Une réponse pour l'auteur en 2026

Pour un auteur qui souhaite convaincre un éditeur en 2026, la voie la plus solide consiste généralement à :

- Connaître les tendances du marché et les intégrer comme un contexte, non comme un cahier des charges rigide.
- Assumer une œuvre originale au sens d'une identité claire, d'un regard singulier, d'une cohérence personnelle, plutôt que de viser une « bizarrerie » gratuite.
- Adapter le manuscrit sur le plan de la forme, de la structure et de la lisibilité pour le rendre défendable dans une collection existante et compréhensible pour les équipes éditoriales et commerciales.
- Choisir les maisons d'édition dont la ligne permet que cette originalité soit perçue comme une force.

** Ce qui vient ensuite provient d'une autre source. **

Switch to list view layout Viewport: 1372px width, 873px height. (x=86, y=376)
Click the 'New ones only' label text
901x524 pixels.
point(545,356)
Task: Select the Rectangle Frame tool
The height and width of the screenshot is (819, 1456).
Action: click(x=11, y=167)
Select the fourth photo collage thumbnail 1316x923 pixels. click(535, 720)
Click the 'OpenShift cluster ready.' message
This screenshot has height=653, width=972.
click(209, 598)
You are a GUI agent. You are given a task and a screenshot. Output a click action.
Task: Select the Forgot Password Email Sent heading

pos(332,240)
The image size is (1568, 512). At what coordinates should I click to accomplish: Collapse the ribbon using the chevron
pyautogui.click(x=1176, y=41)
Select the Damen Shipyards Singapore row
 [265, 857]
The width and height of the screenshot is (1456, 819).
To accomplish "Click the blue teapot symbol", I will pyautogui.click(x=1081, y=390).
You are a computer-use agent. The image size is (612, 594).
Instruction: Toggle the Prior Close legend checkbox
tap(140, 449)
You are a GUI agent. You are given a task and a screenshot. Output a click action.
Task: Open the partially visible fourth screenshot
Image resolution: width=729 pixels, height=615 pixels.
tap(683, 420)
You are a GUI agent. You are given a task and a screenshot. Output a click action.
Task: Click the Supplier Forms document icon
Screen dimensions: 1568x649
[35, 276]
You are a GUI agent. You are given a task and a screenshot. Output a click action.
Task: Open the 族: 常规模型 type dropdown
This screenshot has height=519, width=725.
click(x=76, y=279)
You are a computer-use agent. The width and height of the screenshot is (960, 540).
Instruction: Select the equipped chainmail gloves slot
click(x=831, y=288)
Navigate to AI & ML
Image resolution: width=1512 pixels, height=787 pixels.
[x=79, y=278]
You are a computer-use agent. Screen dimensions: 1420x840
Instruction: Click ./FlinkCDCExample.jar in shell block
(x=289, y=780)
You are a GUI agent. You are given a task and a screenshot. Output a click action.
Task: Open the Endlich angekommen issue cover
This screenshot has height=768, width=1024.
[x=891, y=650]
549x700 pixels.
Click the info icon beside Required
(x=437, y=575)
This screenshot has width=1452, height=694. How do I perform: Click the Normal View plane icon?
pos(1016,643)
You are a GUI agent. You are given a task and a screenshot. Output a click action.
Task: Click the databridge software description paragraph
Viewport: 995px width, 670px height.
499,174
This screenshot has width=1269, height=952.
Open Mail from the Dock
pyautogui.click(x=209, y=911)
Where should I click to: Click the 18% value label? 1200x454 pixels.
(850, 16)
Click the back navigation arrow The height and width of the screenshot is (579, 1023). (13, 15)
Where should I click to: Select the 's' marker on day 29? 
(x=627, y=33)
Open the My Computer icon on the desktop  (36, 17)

En d'autres termes, en mars 2026, il n'est ni réaliste ni souhaitable de s'abstraire totalement du marché, mais il serait tout aussi risqué de sacrifier toute originalité pour suivre des tendances éphémères. Ce que les éditeurs recherchent le plus souvent, ce sont des textes situables dans un univers éditorial clair, portés par une voix singulière capable de se distinguer durablement. C'est cette combinaison - conscience du marché + fidélité à son projet d'auteur - qui offre, dans la réalité du secteur, les meilleures chances de convaincre une maison d'édition.